Herr Dr. med. Karl Orth, der schon bald nach Gründung des Vereins das Präsidentenamt für den erkrankten August Kluth übernahm, führte sein Amt mit sehr viel Engagement aus und unter seiner Führung war es gelungen, den Reuschenberger Bürger-Schützen-Verein schon bald über die Grenzen Reuschenbergs hinaus bekannt zu machen. Seine Nachfolge trat Herr Jakob Wansart an. Mit ihm hatte der Verein einen Präsidenten erhalten, der sich unermüdlich für das Wohlergehen des Vereins einsetzte. Als sachkundiger Bürger im Rat der Stadt Neuss konnte er die Interessen der Reuschenberger Bürger und natürlich des Schützenvereins nachdrücklich vertreten. Als er 1982 die Zeit gekommen sah, sein Amt in andere, jüngere, Hände zu legen, wurde Hans Schur sein Nachfolger. Er war ein Mann, der den Verein schon seit der Gründerzeit begleitete und somit an der Fortentwicklung stets beteiligt war.
Unter seiner Führung konnte der Verein das 25-jährige Bestehen feiern und ihm lag daran in das Tun der Schützen auch die übrige Bevölkerung mit einzubeziehen. So organisierte er Festabende mit bekannten Künstlern aus Funk und Fernsehen. Im Jahre 1992 stellte er sein Amt zur Verfügung und Manfred Fieth wurde sein Nachfolger. Er führt den Verein mit viel Übersicht und großem Organisationstalent bis in die heutige Zeit. Unter seiner Führung konnte der Verein auch sein 50-jähriges Jubiläum feiern.
Die Kontinuität bei der geringen Anzahl der Präsidenten, zeigt sich auch bei der Besatzung des Oberistenpostens. Auf den ersten Oberst Willi Etz, folgte im Jahre 1967 Willi Hollinderbäumer. Ihm folgte im Jahre 1987 Peter Wimmers, der zuvor lange Jahre Willi Hollinderbäumer als Adjutant zur Seite gestanden hatte. Als er aus Altersgründen sein Amt niederlegte, folgte ihm Helmut Odentahl, der ihm zuvor als Adjutant diente. Im Jahre 2005 wurde schließlich Volker Pauly sein Nachfolger und führt das Regiment bis in die Gegenwart.

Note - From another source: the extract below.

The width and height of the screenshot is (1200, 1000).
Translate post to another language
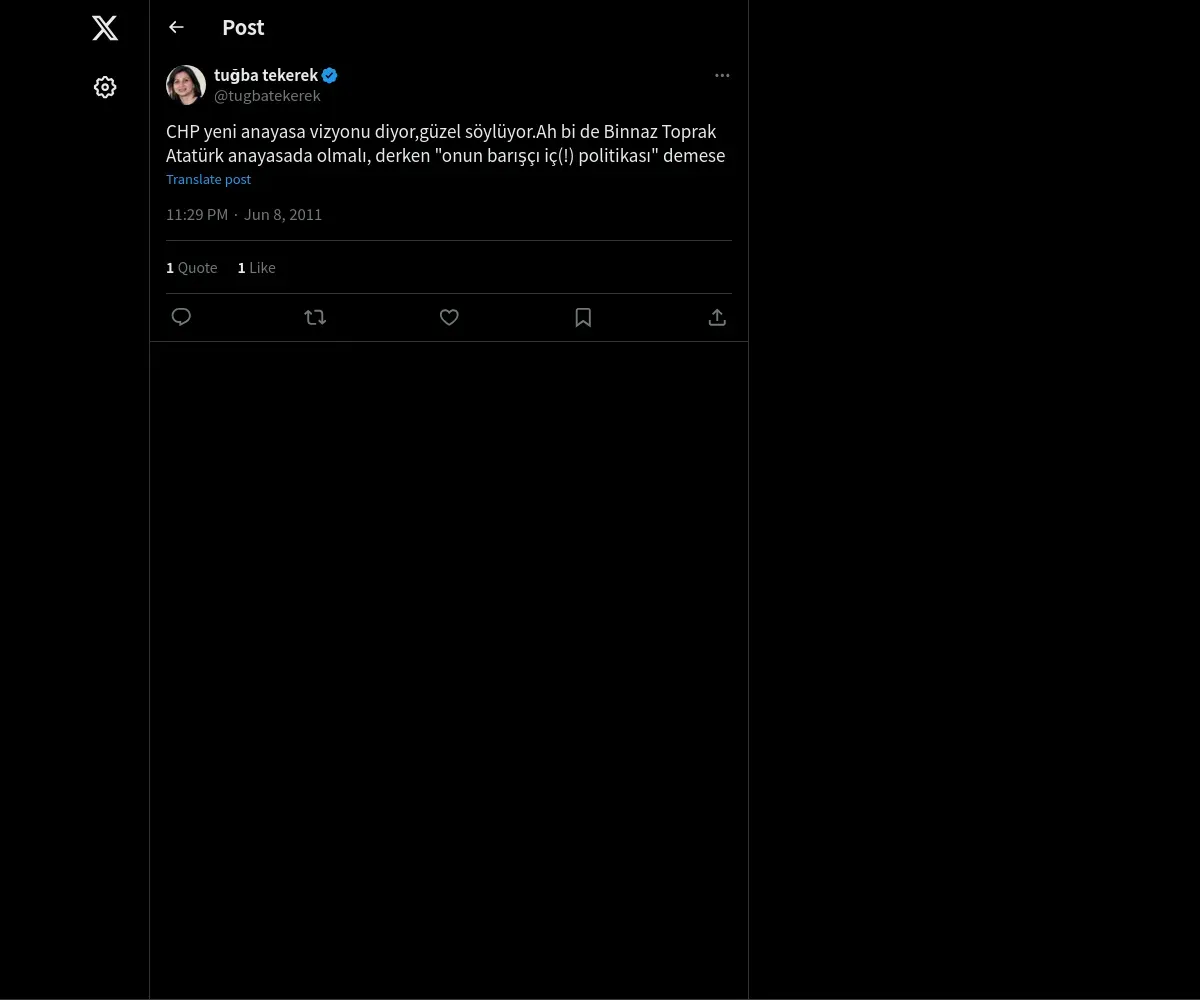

Eine gute alte Neusser Tradition, nämlich der Fackelzug, sollte auch in Reuschenberg zum festen Bestandteil des Schützenfestes gehören. Gemessen an der Größe des Regimentes war die Anzahl der jährlich erstellten Großfackeln immer sehr beachtlich. Lange Jahre konnten die Züge in der städtischen Omnibushalle an der Aurinstraße und später auf dem Betriebsgelände der Stadtwerke an der Moselstraße ihre Persiflagen bauen, aber seit dem Wegfall dieser Baumöglichkeiten ist es sehr schwer geworden neue Hallen zu finden.
Es ist zu hoffen und zu wünschen, dass der Verein noch viele Jahre das heimatliche Brauchtum aufrecht, erhalten kann.